A long time ago in a galaxy far, far away my mother told me she’d heard that T and T’s cousin had breastfed each others infants when they babysat for each other. My mother said it was perfectly natural – I was horrified and threw up in my mouth. Flash-forward fifteen years to me walking up the steps of my daughter’s preschool. I bump into a parent carrying her neighbor’s newborn daughter. The neighbor had denied the pregnancy until the onset of labor and shortly after being discharged from the hospital left town on business (?). The newborn before me is less than two weeks old. The dad, desperate to keep his job and his baby, is stringing together whatever care-givers he can find. And here is my preschool friend/his neighbor-lady, carrying this newborn into school, a look of shock, horror and disbelief on her stunned face. Before I could even think, words jumped out of my mouth. I offered to nurse her, a gut reaction, nothing I could have predicted. I was sincere and would have done it had she said yes. But she only smiled as if I were vaguely crazy. It was a good thing, because in those very rare cases, infections are usually passed from baby to mother and I certainly didn’t want to put the health of my boys at risk. Who knows what this poor sweet baby had been exposed to in her short life? I’ve thought of this baby every day since.
One week later came a girls night where I learned of the media frenzy over Salma Hayek nursing someone else’s baby-in-need. Nobody in my group seemed to think there was anything wrong with it. It didn’t matter that she didn’t know the baby. When D was born a close friend had been banking breast-milk for us. We were set to use it when our pediatrician cautioned us that bodily fluids should always been screened for safety reasons. The screening process was expensive and time-consuming, and in the end, we chickened out. If I had it to do over again I’d take the breast milk.

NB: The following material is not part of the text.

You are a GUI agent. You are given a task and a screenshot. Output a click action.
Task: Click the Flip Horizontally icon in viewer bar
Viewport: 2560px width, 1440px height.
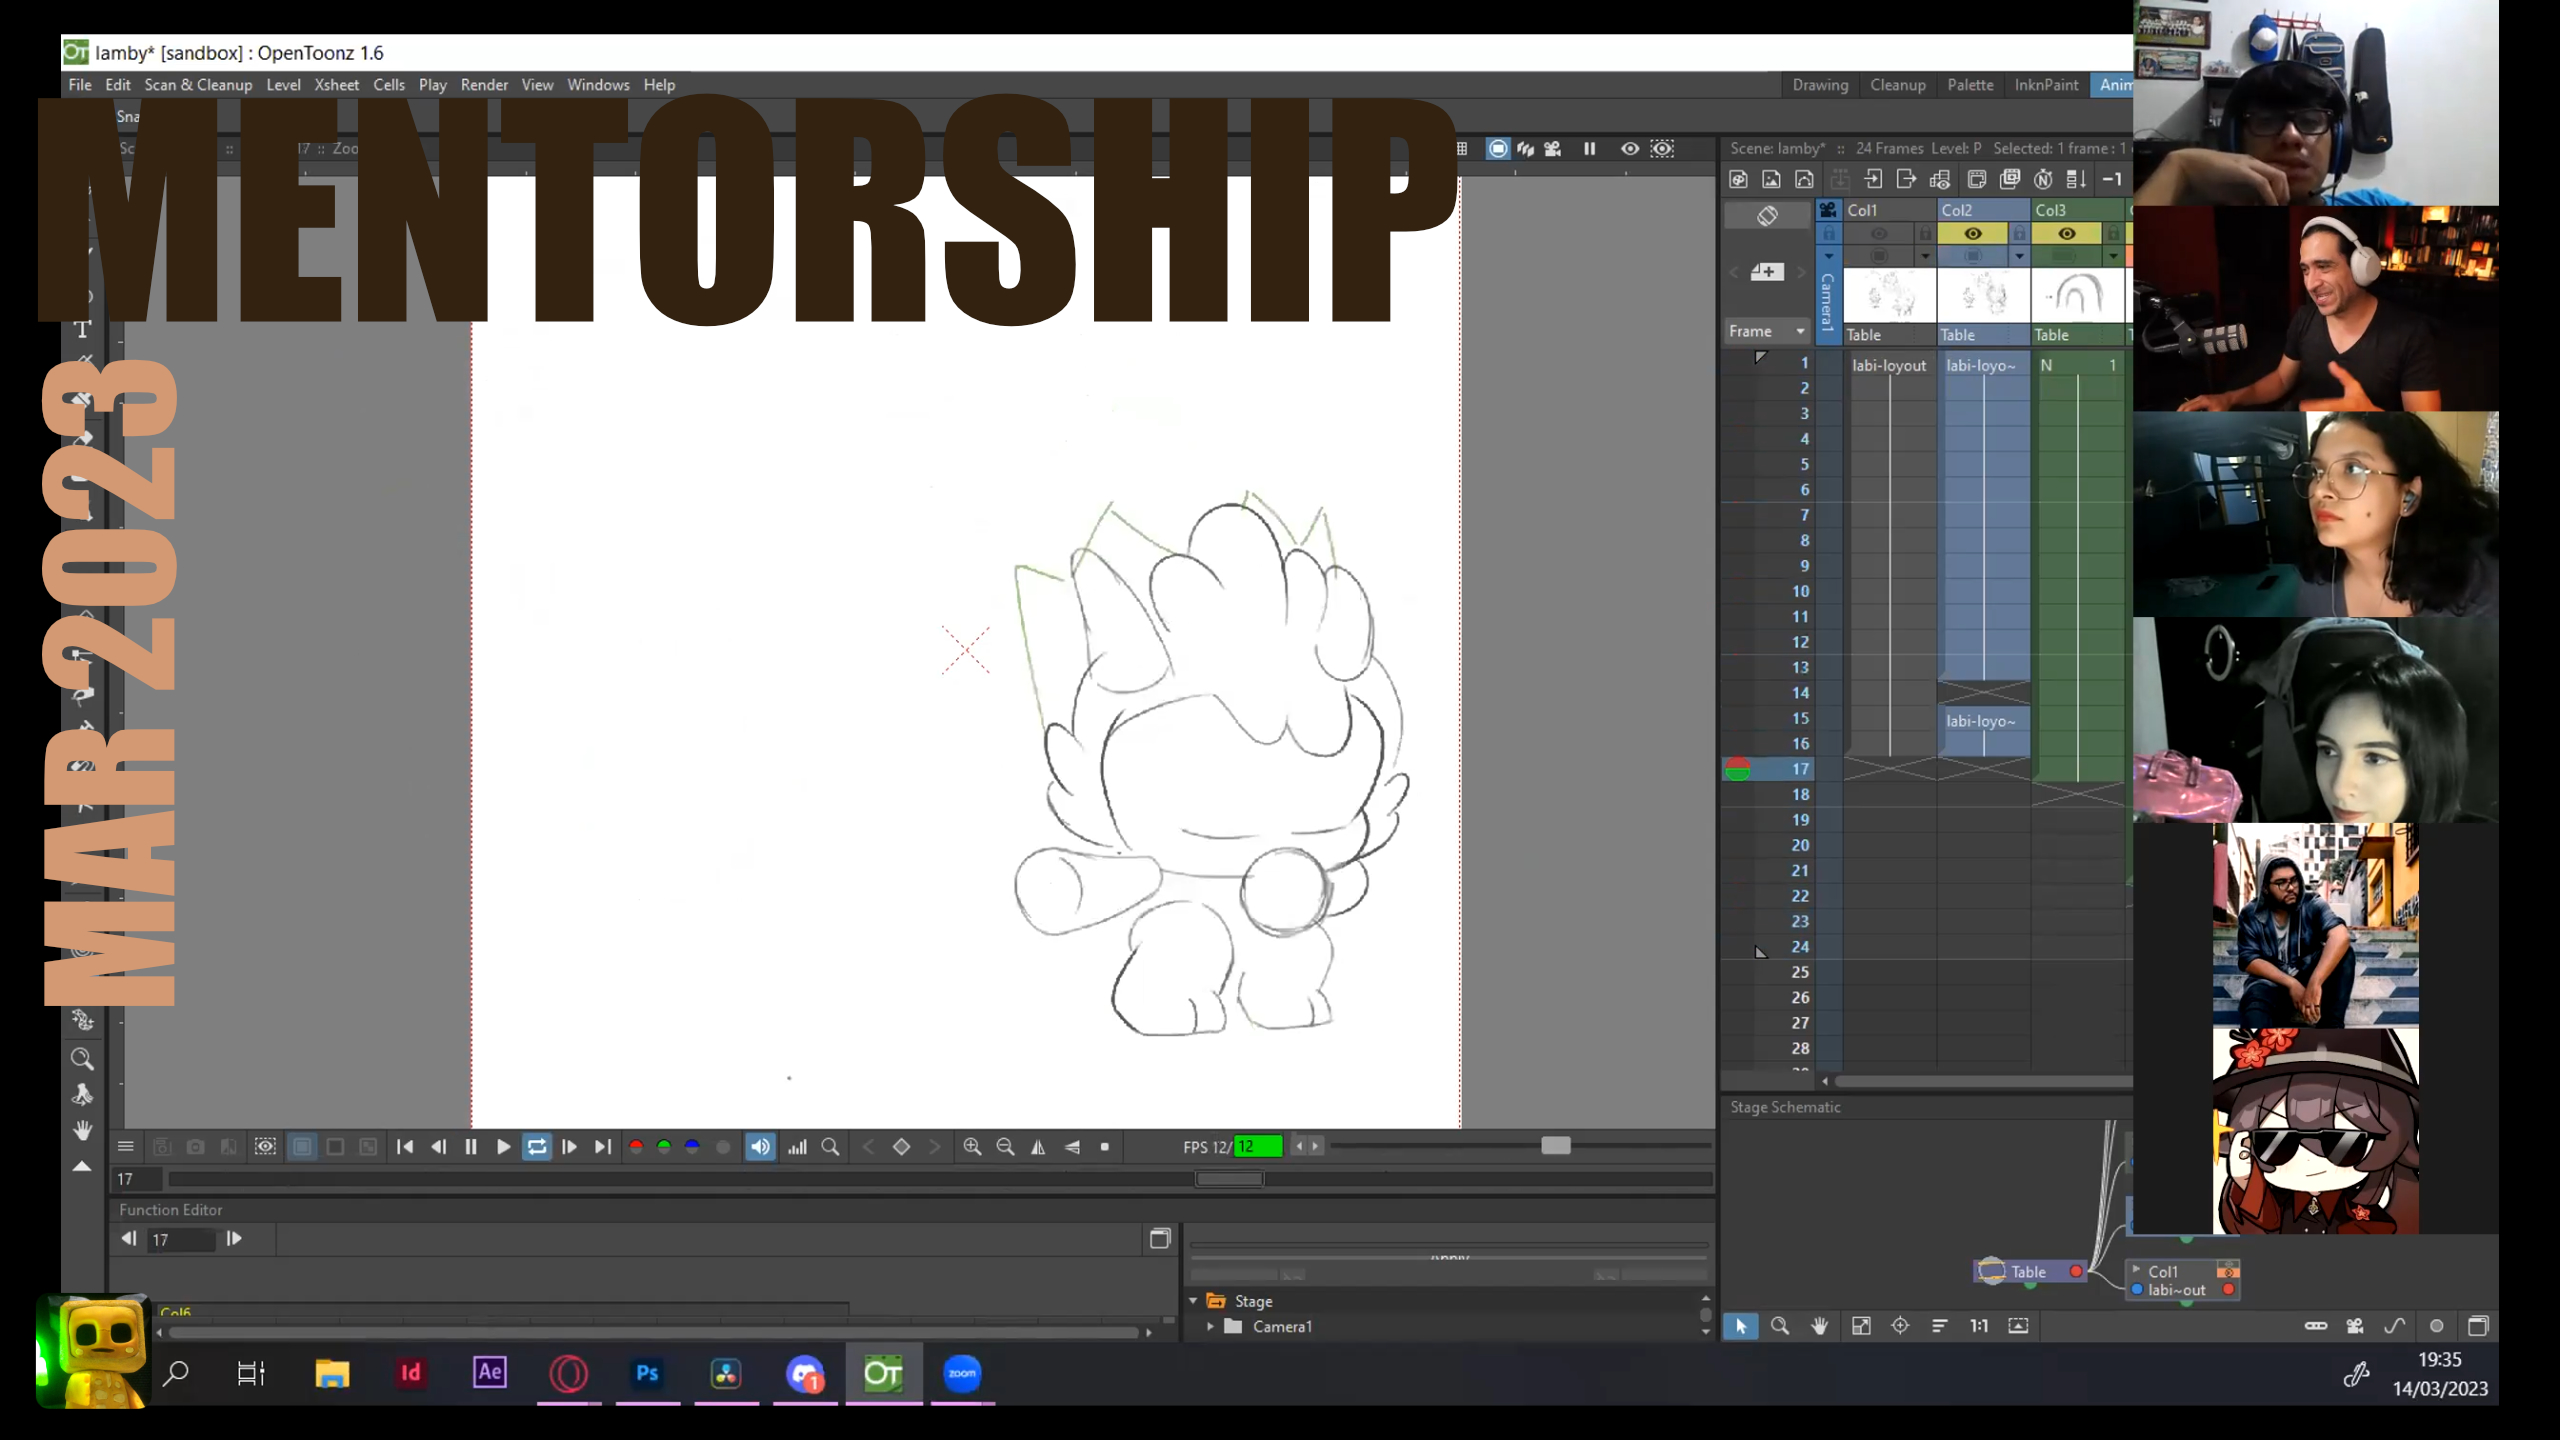pyautogui.click(x=1038, y=1147)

Now the subject comes up again. This must mean that breast feeding families are starting to make a dent in the mainstream. People are talking. I was shocked to learn that less than 60 percent of women who give birth nurse their babies. Those who do stop by six months. Very few make it to one year and hardly anyone goes beyond that, although doctors agree the longer the better. Judging by what I see in my classes this here is Ground Zero for Extended Breastfeeding. I regularly see two and three year-olds nursing. I’ve heard of at least three cases of four and five year olds who still nurse. Regardless of how I feel about it, this whole scene is yet another reason I’m in love with Portland.